INSTRUCTIONS TO FOLLOW
Every line below between the one holding "Image resolution: width=1617, height=2296." and the one holding "Screenshot is 1051x2576.", inclusive, should be copied exactly, and no other line.

:: PROVIDED DATA ::

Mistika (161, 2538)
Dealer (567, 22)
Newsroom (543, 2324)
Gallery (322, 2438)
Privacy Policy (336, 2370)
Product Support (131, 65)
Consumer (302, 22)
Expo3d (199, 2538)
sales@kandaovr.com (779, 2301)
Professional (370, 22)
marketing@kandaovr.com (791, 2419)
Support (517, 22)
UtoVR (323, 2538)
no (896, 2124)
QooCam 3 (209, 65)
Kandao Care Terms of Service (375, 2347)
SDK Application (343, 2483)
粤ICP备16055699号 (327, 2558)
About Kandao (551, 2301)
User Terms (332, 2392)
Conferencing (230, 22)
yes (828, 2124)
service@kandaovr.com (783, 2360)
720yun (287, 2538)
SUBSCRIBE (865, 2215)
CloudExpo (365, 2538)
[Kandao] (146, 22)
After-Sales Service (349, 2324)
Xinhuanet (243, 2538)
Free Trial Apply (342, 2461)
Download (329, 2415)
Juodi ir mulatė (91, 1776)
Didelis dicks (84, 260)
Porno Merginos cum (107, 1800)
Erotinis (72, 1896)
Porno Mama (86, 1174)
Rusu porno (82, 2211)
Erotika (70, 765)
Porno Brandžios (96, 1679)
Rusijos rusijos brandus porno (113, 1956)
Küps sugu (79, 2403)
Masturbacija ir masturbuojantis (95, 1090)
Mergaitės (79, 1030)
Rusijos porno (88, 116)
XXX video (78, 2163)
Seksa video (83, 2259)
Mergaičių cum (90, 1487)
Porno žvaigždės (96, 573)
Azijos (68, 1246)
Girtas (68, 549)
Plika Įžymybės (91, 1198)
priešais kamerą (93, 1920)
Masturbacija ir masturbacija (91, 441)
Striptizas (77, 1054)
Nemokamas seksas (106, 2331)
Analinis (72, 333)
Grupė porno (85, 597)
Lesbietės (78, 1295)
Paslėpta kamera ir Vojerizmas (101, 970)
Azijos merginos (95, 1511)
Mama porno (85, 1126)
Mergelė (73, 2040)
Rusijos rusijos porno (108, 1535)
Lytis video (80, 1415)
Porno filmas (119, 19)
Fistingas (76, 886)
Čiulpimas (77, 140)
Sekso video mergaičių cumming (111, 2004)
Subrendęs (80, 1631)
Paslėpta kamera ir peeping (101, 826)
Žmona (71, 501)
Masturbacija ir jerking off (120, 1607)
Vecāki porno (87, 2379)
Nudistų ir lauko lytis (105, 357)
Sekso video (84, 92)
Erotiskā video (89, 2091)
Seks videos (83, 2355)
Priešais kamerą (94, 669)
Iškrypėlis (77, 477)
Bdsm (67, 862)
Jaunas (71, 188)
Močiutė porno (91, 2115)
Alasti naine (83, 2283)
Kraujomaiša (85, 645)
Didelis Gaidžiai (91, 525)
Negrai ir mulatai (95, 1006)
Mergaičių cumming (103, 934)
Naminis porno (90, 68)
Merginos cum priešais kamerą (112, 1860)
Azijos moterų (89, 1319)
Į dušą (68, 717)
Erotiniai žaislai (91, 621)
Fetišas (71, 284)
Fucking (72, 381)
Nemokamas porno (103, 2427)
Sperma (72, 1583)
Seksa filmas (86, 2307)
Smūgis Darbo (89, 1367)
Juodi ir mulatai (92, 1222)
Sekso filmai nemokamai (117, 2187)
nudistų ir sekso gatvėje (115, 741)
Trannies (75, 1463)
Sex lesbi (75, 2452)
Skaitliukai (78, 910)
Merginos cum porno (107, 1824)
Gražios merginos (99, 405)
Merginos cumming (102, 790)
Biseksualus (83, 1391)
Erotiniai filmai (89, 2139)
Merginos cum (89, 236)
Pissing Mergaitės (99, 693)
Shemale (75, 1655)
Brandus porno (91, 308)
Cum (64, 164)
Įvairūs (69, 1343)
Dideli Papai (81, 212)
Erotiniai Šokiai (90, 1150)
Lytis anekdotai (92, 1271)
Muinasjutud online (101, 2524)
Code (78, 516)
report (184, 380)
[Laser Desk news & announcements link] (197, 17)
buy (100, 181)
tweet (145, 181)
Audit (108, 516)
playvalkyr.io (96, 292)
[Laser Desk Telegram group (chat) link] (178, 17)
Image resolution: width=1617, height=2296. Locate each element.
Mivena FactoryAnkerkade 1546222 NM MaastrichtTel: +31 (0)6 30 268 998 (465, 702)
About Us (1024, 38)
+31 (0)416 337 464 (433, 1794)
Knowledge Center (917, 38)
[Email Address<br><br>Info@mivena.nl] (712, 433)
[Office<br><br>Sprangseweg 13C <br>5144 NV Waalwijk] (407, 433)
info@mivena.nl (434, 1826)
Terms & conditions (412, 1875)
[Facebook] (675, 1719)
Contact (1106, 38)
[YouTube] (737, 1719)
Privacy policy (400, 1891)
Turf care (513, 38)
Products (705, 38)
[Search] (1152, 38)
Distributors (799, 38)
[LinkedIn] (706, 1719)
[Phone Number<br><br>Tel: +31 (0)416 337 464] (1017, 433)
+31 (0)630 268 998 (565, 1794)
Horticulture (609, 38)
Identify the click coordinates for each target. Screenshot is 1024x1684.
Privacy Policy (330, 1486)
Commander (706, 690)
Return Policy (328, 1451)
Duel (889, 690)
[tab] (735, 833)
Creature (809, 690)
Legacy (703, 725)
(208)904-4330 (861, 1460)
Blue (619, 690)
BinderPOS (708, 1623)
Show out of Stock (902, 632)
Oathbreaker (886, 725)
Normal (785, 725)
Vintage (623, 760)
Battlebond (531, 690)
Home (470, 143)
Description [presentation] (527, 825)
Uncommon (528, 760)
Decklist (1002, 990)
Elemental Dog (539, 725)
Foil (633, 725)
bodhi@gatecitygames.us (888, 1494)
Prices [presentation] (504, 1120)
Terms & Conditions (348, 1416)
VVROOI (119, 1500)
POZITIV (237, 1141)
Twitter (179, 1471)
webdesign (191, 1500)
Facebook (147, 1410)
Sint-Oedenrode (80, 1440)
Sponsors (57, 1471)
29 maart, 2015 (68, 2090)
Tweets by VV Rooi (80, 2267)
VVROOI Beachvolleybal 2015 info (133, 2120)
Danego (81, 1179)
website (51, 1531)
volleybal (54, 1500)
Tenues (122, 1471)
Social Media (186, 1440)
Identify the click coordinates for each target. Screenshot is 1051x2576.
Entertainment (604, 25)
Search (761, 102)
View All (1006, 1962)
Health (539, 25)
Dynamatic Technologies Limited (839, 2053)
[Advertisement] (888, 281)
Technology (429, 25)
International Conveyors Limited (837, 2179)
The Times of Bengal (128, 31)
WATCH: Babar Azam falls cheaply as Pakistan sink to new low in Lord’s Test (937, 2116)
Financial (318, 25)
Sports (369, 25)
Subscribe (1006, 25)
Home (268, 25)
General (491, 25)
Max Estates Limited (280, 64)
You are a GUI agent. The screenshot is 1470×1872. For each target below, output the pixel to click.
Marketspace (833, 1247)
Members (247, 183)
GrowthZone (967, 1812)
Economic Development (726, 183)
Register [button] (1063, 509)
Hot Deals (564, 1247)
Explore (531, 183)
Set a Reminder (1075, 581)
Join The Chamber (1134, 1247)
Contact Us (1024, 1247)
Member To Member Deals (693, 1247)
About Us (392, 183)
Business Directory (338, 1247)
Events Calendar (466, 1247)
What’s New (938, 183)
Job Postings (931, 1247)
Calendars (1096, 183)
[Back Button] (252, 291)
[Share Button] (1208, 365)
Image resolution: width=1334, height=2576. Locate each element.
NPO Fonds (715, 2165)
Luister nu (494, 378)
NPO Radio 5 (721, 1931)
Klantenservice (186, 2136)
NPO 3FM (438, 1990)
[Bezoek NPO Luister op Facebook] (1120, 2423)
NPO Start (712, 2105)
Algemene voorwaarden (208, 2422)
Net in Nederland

:::

RESULT
Image resolution: width=1617, height=2296. Locate each element.
Mivena FactoryAnkerkade 1546222 NM MaastrichtTel: +31 (0)6 30 268 998 (465, 702)
About Us (1024, 38)
+31 (0)416 337 464 (433, 1794)
Knowledge Center (917, 38)
[Email Address<br><br>Info@mivena.nl] (712, 433)
[Office<br><br>Sprangseweg 13C <br>5144 NV Waalwijk] (407, 433)
info@mivena.nl (434, 1826)
Terms & conditions (412, 1875)
[Facebook] (675, 1719)
Contact (1106, 38)
[YouTube] (737, 1719)
Privacy policy (400, 1891)
Turf care (513, 38)
Products (705, 38)
[Search] (1152, 38)
Distributors (799, 38)
[LinkedIn] (706, 1719)
[Phone Number<br><br>Tel: +31 (0)416 337 464] (1017, 433)
+31 (0)630 268 998 (565, 1794)
Horticulture (609, 38)
Identify the click coordinates for each target. Screenshot is 1024x1684.
Privacy Policy (330, 1486)
Commander (706, 690)
Return Policy (328, 1451)
Duel (889, 690)
[tab] (735, 833)
Creature (809, 690)
Legacy (703, 725)
(208)904-4330 (861, 1460)
Blue (619, 690)
BinderPOS (708, 1623)
Show out of Stock (902, 632)
Oathbreaker (886, 725)
Normal (785, 725)
Vintage (623, 760)
Battlebond (531, 690)
Home (470, 143)
Description [presentation] (527, 825)
Uncommon (528, 760)
Decklist (1002, 990)
Elemental Dog (539, 725)
Foil (633, 725)
bodhi@gatecitygames.us (888, 1494)
Prices [presentation] (504, 1120)
Terms & Conditions (348, 1416)
VVROOI (119, 1500)
POZITIV (237, 1141)
Twitter (179, 1471)
webdesign (191, 1500)
Facebook (147, 1410)
Sint-Oedenrode (80, 1440)
Sponsors (57, 1471)
29 maart, 2015 (68, 2090)
Tweets by VV Rooi (80, 2267)
VVROOI Beachvolleybal 2015 info (133, 2120)
Danego (81, 1179)
website (51, 1531)
volleybal (54, 1500)
Tenues (122, 1471)
Social Media (186, 1440)
Identify the click coordinates for each target. Screenshot is 1051x2576.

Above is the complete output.